La révolution est en marche. L’Union européenne se prépare à entrer dans un nouveau monde quand son règlement 2025/40 sur les « Emballages et déchets d’emballages » sera appliqué le 12 août 2026. Outre la disparition des célèbres sachets de ketchup, mayonnaise et moutarde que l’on avait l’habitude de mettre dans nos poches, les instances européennes et leurs élus ont également décidé de s’attaquer à une autre tradition : les petits formats gratuits des hôtels. Au plus tard en 2030, lorsque l’interdiction sera officielle, les mini gels douche et autres offrandes cosmétiques seront définitivement bannis du continent.
« On peut considérer que c’est un sujet secondaire et sourire au fait que cela fasse l’objet de débats », souligne Charles Consigny, voix de droite de RMC. « Mais je pense que c’est tout à fait symptomatique et emblématique de la société triste qu’essaient de nous fabriquer les jeunes gauchistes sans légitimité démocratique qui peuplent les instances européennes. »
« Proust disait: ‘On devient moral quand on est triste.’ Je pense qu’on est en pleine Europe triste, et je voudrait une Europe joyeuse avec des petits goodies dans les hôtel », clame-t-il.
Un sujet écologique
Derrière cette réglementation, l’objectif affiché par l’Union européenne est de lutter contre les emballages excessifs. « Le seul sujet est que le plastique jetable est un poison », défend Cécile Duflot, voix de gauche de RMC. « Cela contribue aux dérèglements climatiques […] et c’est très dangereux pour notre santé.
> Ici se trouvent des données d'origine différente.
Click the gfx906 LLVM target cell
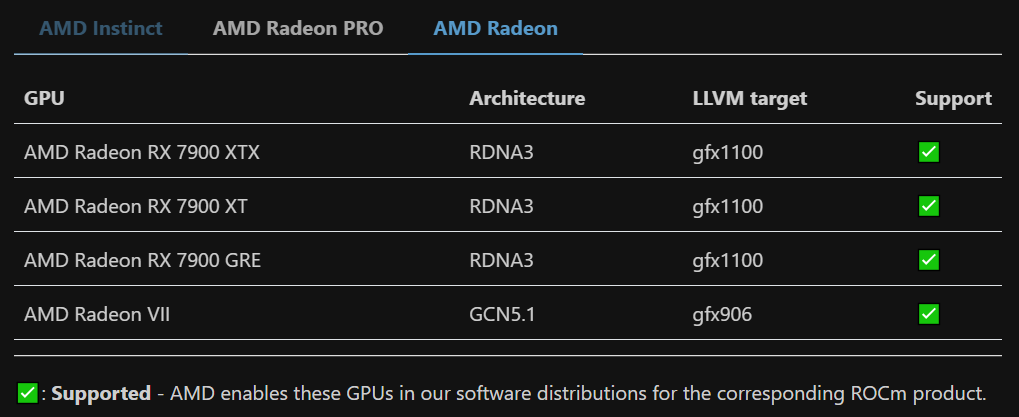click(722, 314)
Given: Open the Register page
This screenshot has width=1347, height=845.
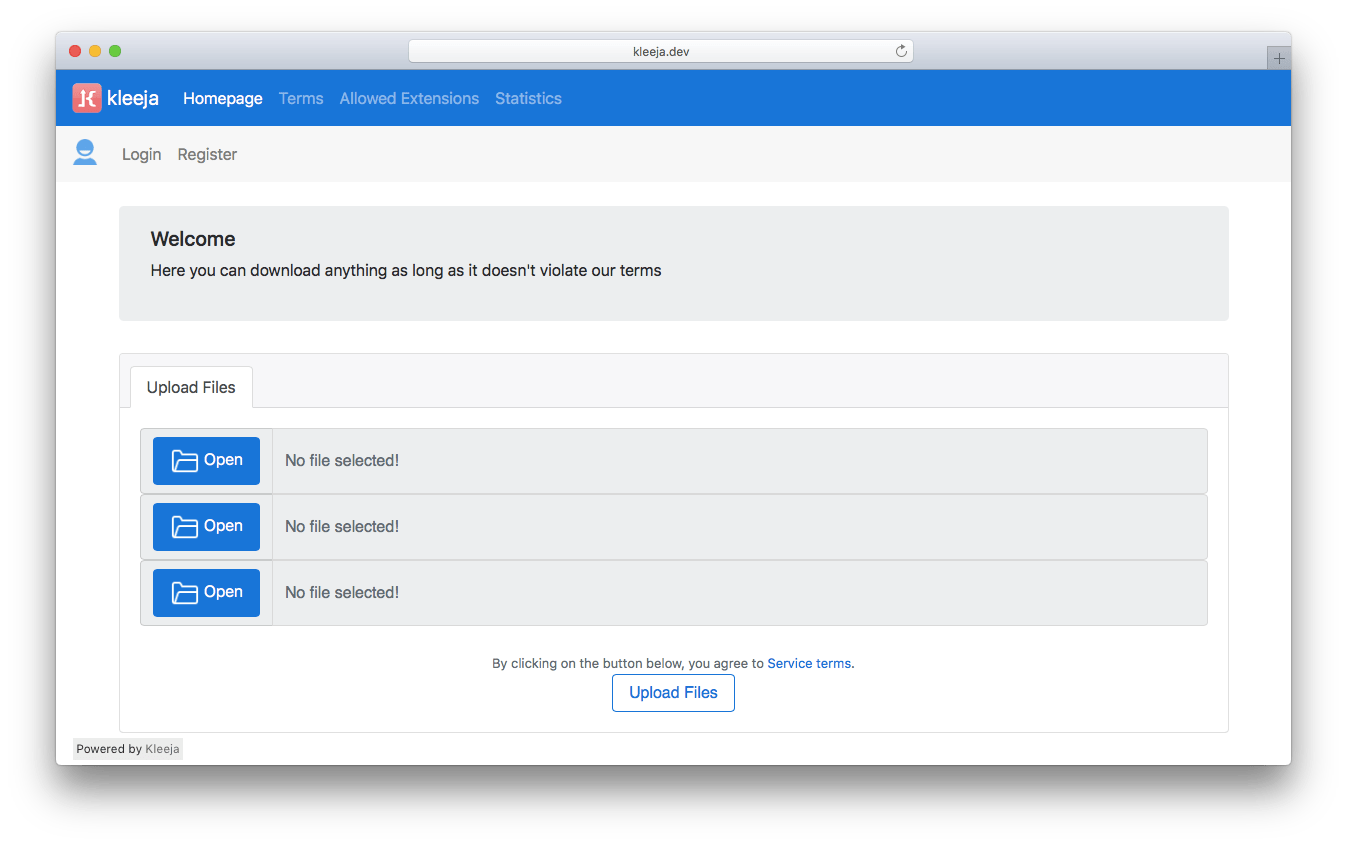Looking at the screenshot, I should point(207,154).
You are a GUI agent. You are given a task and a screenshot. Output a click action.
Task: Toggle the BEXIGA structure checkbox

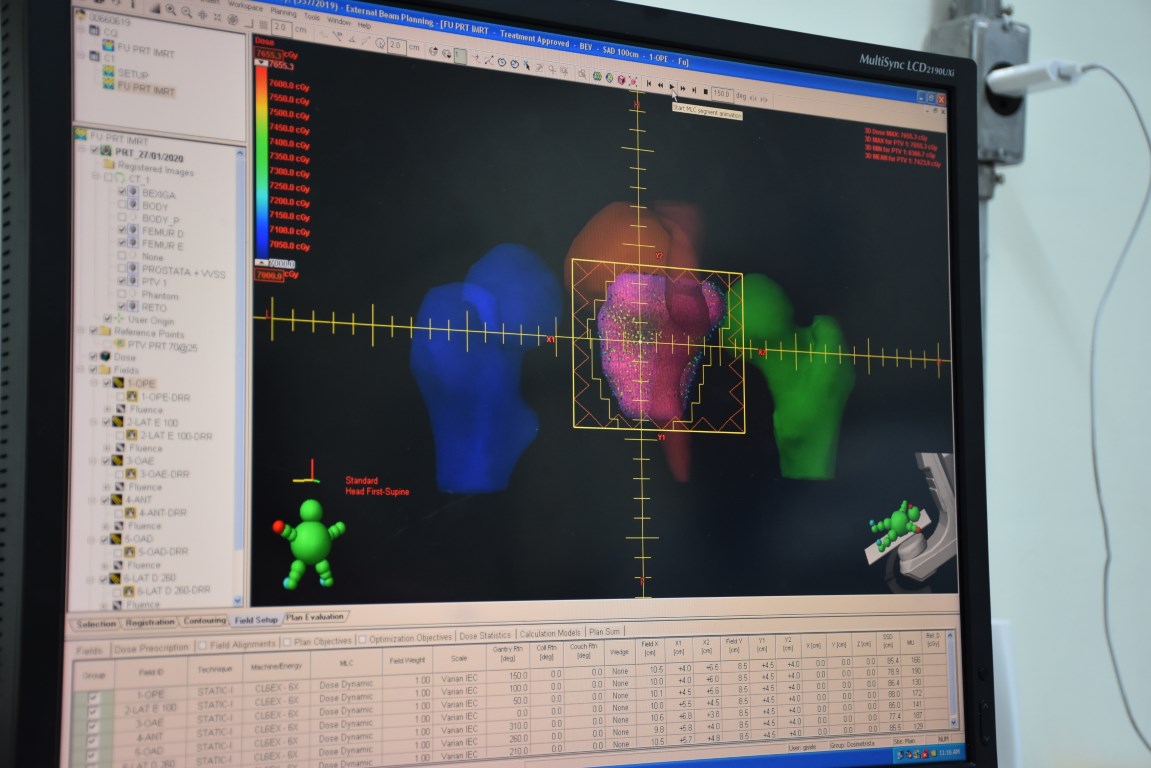pyautogui.click(x=121, y=192)
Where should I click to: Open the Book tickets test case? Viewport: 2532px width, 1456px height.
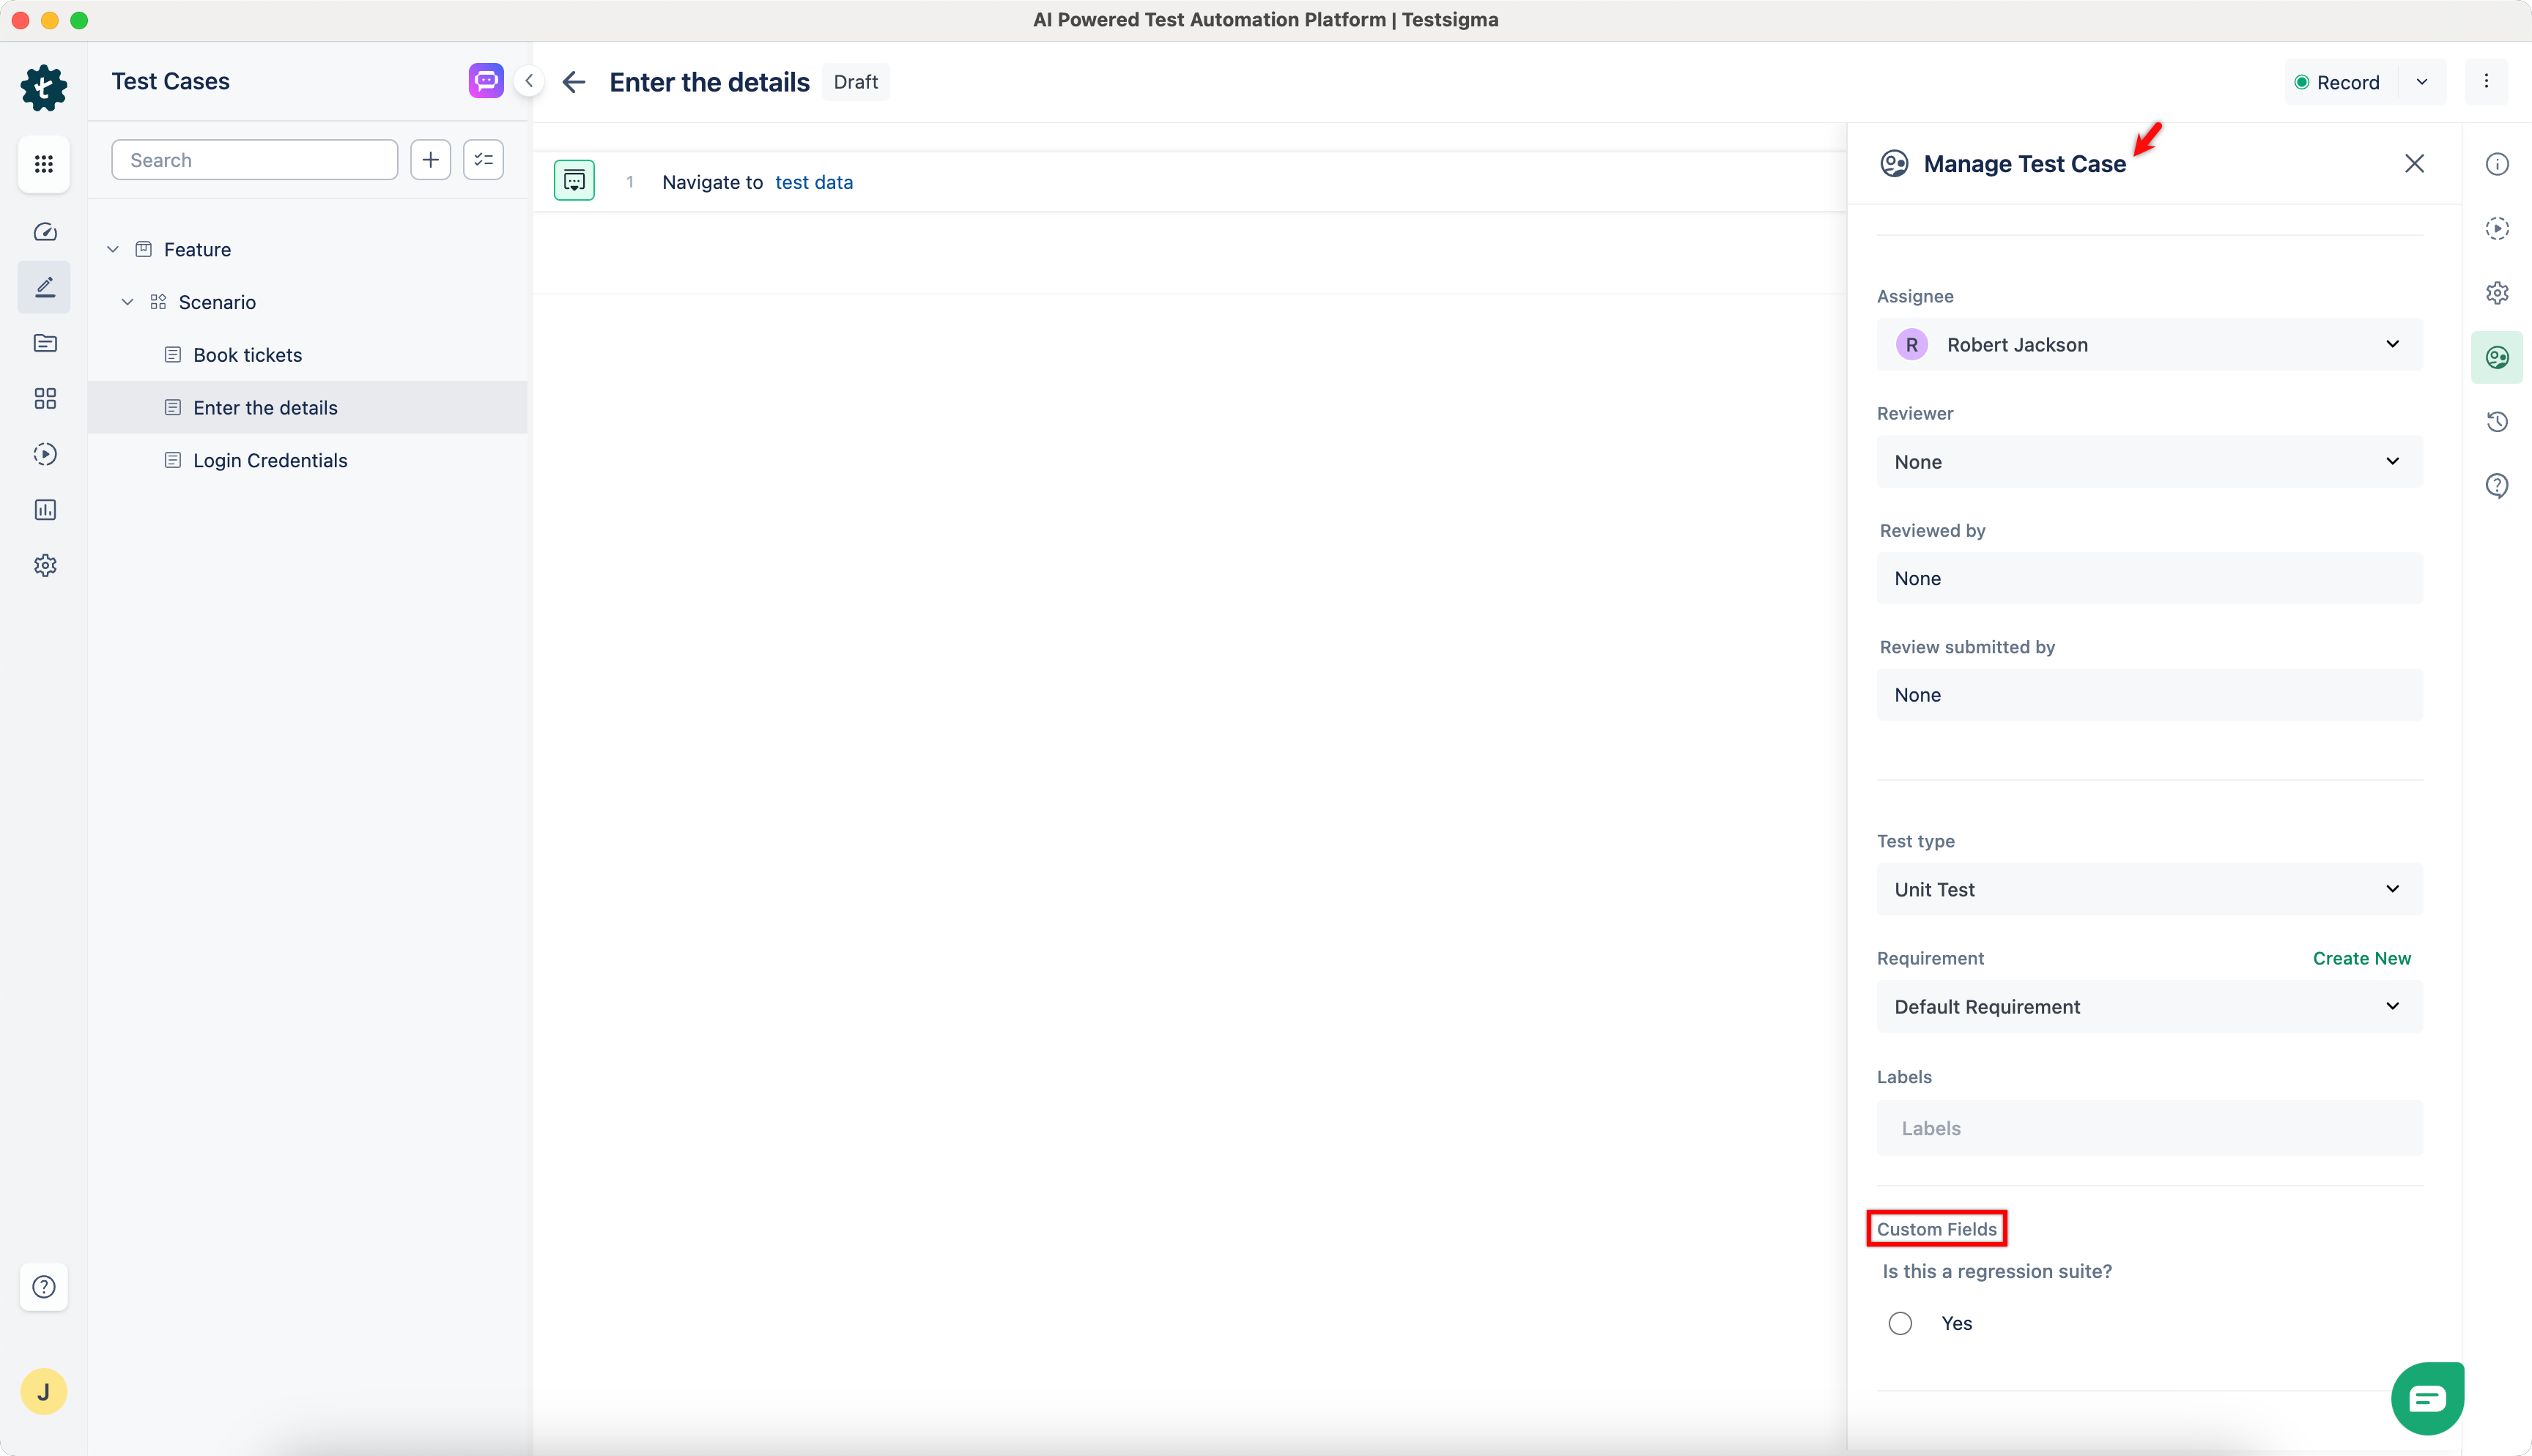247,355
Par ailleurs, je pense que Charles survit sans touillettes en plastique, sans étiquettes en plastique sur les fruits et avec des bâtonnets pour se nettoyer les oreilles en carton plutôt qu’en plastique. »
« Moi, ce que je vois, c’est que l’Europe n’est plus qu’une machine à réglementer », répond Charles Consigny. « Là où les Américains ont Elon Musk, nous avons Thierry Breton. Là où ils ont des entrepreneurs qui envoient des fusées dans l’espace, nous avons des hauts fonctionnaires qui donnent des leçons de morale sur les plateaux de télévision. Cherchez l’erreur ! Moi, je voudrais qu’on ait plus d’Elon Musk et moins de Thierry Breton. Je voudrais qu’on ait plus d’innovation et moins de réglementation. Et donc, je pense que l’Europe se perd dans une société sur-réglementée et, par ailleurs, suradministrée et surfiscalisée. »
« En Europe, les individus sont trop bridés », assure-t-il.
Mais pour Cécile Duflot, il y a de petits sacrifices nécessaires à effectuer pour permettre de lutter contre le fléau du réchauffement climatique et des ordures. « Le sujet est de savoir si oui ou non on veut que notre espace de vie, c’est-à-dire notre continent, mais aussi notre planète, reste vivable », martèle-t-elle. « C’est pour ça qu’il faut lutter contre la production de plastique. Gaspiller du pétrole pour des petites bouteilles de shampoing qu’on va, pour certains, ne même pas utiliser ou seulement à moitié, ça n’apporte rien à personne. »
Sauf que l’accumulation des normes pèse sur les citoyens européens, selon Charles Consigny. « C’est sans fin! Je suis contre cette société triste », plaide l’éditorialiste. « Notre société n’est pas triste. Elle pense à l’avenir », conclut Cécile Duflot.